Wednesday, October 8, 2025

AI + Language Learning, Higher Ed: The New Language Learning

When I was at University, I picked German back up, but it was not as easy as I had hoped. Later on in grad school, I tried Japanese. I can still count to 11, and that is about it. Even then, I knew there had to be a better way.

Universities are discovering that AI can extend immersion beyond scheduled class hours:

  • 24/7 conversational practice. Students can simulate dialogue with a virtual partner or rehearse interviews in the target language.

  • Context-aware feedback. AI tutors can explain grammar in English, then switch seamlessly into Spanish or Mandarin to model tone and phrasing.

  • Adaptive writing assistance. Generative models can suggest alternate word choices, idioms, or cultural nuance,  if guided responsibly.

A 2024 British Journal of Educational Technology (1) study found that AI-assisted writing tasks increased fluency and learner confidence, but also risked “over-automation”,  students editing less critically when the machine appeared authoritative.

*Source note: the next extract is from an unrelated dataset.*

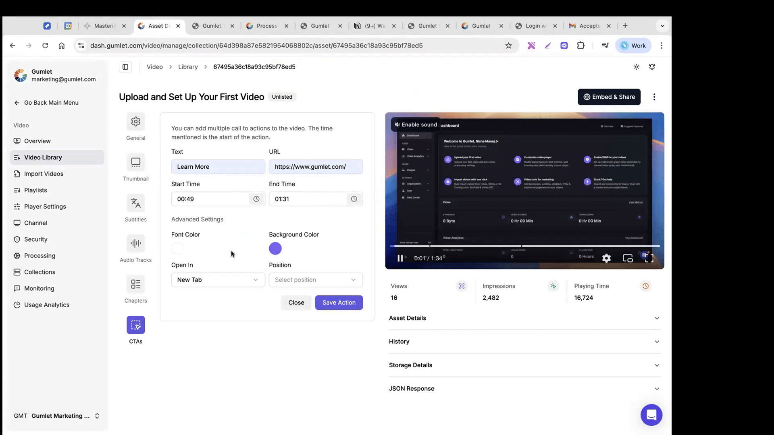The image size is (774, 435).
Task: Enable sound on the video
Action: [x=416, y=124]
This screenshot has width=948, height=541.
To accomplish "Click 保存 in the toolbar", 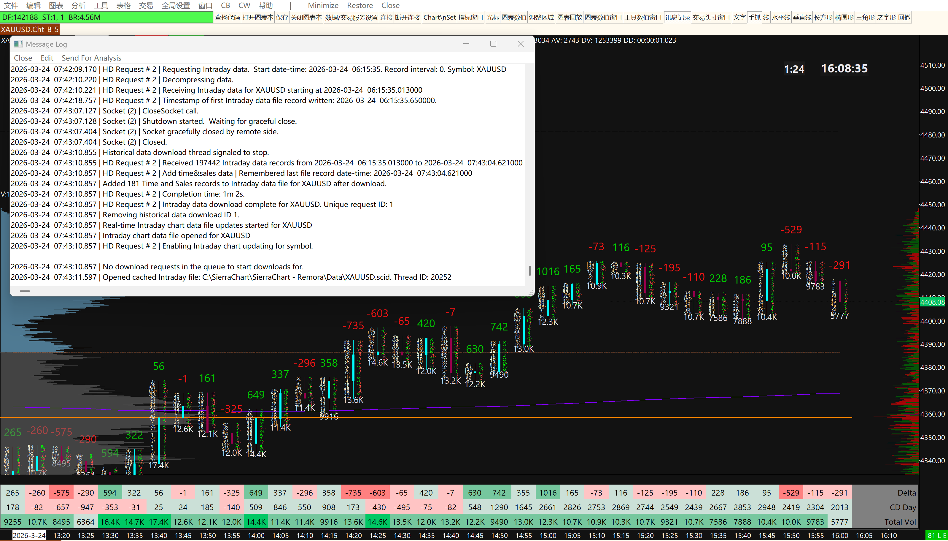I will tap(282, 17).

The Princeton Review (2) notes the same tension: AI lowers the barrier to practice but raises questions about authenticity,  how much of a student’s progress is truly their own voice?

That’s where instructional design becomes crucial. We can use AI as a reflection tool rather than a replacement: have students critique an AI’s translation, or compare outputs from multiple systems to deepen cultural understanding.

AI isn’t replacing language professors; it’s expanding their toolkit. The new language lab is wherever learning happens, as long as educators anchor it in feedback, reflection, and ethics.

How are your institutions addressing AI use in language courses or assessment policies?


(1) British Educational Research Association (BERA). (2024). The impact of artificial intelligence on language learning and teaching. British Journal of Educational Technology, 55(3).

(2) Princeton Review. (2024). Language learning with AI: How artificial intelligence is changing education. The Princeton Review.